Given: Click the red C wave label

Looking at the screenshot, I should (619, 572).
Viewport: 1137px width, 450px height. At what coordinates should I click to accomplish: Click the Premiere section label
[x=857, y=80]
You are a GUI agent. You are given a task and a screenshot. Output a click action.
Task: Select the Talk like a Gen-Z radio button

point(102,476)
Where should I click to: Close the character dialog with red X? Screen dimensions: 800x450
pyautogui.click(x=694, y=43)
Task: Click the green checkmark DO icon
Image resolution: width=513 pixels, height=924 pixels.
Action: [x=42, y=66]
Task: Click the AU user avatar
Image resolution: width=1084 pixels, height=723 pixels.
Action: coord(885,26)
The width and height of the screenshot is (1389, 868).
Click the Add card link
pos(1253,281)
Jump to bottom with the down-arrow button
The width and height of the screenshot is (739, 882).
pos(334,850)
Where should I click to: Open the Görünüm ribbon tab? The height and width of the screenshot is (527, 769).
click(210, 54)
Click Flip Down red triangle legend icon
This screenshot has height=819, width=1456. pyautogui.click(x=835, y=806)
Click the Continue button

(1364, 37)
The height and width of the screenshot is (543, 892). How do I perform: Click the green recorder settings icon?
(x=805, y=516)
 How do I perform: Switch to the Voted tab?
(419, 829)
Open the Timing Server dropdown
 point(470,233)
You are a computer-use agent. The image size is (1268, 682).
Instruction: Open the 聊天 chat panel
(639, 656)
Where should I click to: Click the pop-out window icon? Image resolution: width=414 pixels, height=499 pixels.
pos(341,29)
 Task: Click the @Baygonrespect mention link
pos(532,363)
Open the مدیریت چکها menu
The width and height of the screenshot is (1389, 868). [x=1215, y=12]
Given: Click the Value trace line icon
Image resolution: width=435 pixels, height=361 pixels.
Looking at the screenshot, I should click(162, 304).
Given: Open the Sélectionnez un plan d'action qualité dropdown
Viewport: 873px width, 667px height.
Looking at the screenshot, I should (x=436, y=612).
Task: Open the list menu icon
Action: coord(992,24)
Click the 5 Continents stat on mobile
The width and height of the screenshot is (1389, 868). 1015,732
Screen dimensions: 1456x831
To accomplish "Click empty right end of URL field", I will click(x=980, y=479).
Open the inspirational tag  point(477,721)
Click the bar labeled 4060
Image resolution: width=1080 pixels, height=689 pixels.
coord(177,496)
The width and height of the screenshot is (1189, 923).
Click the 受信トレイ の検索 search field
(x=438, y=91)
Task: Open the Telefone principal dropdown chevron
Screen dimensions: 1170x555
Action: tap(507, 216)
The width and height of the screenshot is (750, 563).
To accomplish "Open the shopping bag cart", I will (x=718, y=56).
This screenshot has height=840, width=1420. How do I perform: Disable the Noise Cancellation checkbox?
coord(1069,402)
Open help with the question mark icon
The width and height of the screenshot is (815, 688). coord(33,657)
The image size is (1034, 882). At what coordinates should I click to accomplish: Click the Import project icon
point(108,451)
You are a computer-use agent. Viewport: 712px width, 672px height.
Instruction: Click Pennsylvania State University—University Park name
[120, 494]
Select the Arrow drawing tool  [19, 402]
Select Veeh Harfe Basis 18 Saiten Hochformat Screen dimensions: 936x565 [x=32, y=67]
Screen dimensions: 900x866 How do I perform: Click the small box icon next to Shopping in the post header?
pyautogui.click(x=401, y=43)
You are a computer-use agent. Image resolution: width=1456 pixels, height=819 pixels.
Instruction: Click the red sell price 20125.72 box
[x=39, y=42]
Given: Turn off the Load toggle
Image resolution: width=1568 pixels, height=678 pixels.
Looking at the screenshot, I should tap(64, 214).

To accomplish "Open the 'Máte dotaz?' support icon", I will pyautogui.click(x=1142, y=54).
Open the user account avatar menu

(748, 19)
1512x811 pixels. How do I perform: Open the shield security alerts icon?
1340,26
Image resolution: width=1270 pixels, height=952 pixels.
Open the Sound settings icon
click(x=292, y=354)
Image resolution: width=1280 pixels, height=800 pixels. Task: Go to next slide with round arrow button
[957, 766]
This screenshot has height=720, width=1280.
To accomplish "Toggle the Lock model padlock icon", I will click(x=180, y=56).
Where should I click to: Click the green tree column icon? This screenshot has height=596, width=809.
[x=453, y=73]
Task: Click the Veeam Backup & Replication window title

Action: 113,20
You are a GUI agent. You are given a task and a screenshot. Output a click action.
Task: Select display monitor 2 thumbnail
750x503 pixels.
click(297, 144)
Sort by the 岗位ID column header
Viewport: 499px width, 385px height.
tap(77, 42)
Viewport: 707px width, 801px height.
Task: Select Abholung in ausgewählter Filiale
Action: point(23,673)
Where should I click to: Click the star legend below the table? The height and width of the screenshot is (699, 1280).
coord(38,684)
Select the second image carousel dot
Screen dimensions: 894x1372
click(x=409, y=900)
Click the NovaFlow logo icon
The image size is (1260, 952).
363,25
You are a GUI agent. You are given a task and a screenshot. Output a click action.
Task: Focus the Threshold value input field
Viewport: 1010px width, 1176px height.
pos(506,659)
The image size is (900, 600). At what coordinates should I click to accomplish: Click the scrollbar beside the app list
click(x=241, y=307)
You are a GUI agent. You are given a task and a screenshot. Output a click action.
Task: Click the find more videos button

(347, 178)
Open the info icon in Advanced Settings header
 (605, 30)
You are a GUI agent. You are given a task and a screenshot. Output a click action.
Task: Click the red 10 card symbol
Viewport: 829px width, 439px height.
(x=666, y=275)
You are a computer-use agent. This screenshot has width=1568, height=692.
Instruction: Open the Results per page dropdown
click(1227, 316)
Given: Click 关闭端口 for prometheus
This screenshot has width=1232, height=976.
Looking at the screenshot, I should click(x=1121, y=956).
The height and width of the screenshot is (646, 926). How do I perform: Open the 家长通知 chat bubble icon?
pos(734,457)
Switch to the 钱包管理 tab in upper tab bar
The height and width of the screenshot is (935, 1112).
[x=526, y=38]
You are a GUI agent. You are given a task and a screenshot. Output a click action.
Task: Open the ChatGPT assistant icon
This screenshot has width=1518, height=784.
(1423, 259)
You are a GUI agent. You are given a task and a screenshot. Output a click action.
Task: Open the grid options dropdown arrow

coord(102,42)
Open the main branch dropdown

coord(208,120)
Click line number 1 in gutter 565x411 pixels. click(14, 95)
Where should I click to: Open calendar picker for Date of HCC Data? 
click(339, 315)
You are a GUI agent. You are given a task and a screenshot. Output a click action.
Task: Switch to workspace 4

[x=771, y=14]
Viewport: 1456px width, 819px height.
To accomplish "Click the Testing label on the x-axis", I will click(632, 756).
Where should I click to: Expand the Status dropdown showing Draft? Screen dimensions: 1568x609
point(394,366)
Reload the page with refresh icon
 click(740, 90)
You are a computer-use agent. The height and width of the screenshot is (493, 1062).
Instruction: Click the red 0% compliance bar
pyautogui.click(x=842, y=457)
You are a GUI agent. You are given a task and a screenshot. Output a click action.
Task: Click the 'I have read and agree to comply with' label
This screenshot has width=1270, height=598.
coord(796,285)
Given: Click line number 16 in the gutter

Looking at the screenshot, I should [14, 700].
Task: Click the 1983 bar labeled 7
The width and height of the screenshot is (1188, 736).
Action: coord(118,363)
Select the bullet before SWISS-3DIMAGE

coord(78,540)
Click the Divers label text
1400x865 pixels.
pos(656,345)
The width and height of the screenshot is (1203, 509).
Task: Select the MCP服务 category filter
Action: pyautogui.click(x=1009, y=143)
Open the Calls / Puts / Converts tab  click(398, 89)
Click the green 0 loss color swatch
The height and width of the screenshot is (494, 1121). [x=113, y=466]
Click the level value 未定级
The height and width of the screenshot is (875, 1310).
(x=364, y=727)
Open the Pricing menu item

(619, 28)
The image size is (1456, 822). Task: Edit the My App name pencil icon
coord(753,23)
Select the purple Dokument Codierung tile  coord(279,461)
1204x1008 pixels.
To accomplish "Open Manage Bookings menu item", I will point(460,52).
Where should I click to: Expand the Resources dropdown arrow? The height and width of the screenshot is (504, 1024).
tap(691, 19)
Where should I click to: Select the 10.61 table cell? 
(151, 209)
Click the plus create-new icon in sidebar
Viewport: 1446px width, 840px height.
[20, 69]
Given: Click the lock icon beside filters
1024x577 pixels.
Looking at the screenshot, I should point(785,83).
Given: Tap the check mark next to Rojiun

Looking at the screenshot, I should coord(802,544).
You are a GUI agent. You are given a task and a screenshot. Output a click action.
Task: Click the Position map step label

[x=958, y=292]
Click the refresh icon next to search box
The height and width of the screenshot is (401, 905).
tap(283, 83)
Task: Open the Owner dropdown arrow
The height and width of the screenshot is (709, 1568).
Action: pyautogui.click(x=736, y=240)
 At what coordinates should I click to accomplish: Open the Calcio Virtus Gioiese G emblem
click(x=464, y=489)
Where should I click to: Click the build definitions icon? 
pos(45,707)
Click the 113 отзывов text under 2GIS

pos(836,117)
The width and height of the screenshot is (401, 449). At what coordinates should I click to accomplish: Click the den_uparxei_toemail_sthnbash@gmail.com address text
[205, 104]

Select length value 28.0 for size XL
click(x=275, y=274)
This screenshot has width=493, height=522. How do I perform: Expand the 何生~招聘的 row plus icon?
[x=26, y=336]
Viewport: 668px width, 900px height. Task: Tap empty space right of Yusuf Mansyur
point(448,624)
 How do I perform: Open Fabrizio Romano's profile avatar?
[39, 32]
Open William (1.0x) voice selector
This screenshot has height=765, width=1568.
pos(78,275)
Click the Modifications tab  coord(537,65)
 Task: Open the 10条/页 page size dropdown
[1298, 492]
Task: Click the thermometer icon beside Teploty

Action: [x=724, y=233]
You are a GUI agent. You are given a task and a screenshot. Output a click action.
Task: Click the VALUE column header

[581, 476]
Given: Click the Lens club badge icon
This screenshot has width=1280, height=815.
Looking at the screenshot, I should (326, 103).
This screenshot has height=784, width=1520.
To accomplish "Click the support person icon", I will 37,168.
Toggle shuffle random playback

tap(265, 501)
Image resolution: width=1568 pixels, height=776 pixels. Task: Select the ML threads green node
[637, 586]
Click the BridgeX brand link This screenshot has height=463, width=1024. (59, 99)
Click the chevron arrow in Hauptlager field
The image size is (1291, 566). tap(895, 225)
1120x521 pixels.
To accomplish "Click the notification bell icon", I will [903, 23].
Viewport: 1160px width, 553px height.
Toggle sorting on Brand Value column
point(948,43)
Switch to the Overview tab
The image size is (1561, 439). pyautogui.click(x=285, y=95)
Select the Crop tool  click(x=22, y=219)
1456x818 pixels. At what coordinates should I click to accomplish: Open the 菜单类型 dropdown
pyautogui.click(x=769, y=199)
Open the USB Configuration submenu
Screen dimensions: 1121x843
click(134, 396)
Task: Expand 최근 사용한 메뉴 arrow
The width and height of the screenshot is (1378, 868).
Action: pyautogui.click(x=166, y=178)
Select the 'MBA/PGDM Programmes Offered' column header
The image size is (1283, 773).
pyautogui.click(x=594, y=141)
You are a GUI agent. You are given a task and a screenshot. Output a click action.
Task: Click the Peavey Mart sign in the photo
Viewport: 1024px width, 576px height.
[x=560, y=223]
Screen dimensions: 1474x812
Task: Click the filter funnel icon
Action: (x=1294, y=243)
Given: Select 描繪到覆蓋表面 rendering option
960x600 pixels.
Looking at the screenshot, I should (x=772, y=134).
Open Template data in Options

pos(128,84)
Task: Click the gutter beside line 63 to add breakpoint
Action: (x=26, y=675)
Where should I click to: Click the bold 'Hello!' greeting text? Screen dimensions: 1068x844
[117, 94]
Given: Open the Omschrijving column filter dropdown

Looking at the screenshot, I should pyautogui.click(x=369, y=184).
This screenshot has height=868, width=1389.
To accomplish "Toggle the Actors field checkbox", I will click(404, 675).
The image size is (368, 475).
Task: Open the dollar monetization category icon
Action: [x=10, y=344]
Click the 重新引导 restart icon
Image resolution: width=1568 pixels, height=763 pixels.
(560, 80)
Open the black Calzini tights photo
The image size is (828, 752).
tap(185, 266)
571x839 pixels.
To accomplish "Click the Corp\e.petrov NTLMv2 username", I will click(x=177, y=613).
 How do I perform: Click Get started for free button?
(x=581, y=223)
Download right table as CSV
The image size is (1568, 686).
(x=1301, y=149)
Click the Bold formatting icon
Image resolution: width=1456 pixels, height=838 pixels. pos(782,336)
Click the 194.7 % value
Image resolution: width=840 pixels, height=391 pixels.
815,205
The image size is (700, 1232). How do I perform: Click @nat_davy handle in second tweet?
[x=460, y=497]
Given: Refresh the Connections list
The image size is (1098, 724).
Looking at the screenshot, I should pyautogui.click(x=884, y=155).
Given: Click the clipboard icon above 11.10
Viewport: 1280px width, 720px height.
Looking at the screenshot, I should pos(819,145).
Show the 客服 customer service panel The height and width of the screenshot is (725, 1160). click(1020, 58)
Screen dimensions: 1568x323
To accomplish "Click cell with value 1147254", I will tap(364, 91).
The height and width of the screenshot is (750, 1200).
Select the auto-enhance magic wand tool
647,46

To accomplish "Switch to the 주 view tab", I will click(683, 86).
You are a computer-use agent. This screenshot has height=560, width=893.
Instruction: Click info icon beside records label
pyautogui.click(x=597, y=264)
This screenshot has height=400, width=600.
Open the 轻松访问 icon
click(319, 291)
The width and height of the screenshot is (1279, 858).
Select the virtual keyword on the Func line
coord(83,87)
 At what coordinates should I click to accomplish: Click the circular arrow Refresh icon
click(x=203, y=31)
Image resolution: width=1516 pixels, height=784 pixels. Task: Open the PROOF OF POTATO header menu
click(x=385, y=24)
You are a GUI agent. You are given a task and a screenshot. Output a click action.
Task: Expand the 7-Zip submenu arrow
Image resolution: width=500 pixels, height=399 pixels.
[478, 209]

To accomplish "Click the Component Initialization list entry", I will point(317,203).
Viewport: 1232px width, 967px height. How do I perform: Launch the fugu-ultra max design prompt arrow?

▸ STATED PROBLEM
Identify every line in the rows above that contains the word "table", and copy each of those lines in full. Case counts, so a line matches only where the letters have the same capitalization.

▸ ANSWER FOR THIS EXERCISE
Where should I click to: Click the star legend below the table? The height and width of the screenshot is (699, 1280).
Where should I click to: Select the 10.61 table cell? 
Download right table as CSV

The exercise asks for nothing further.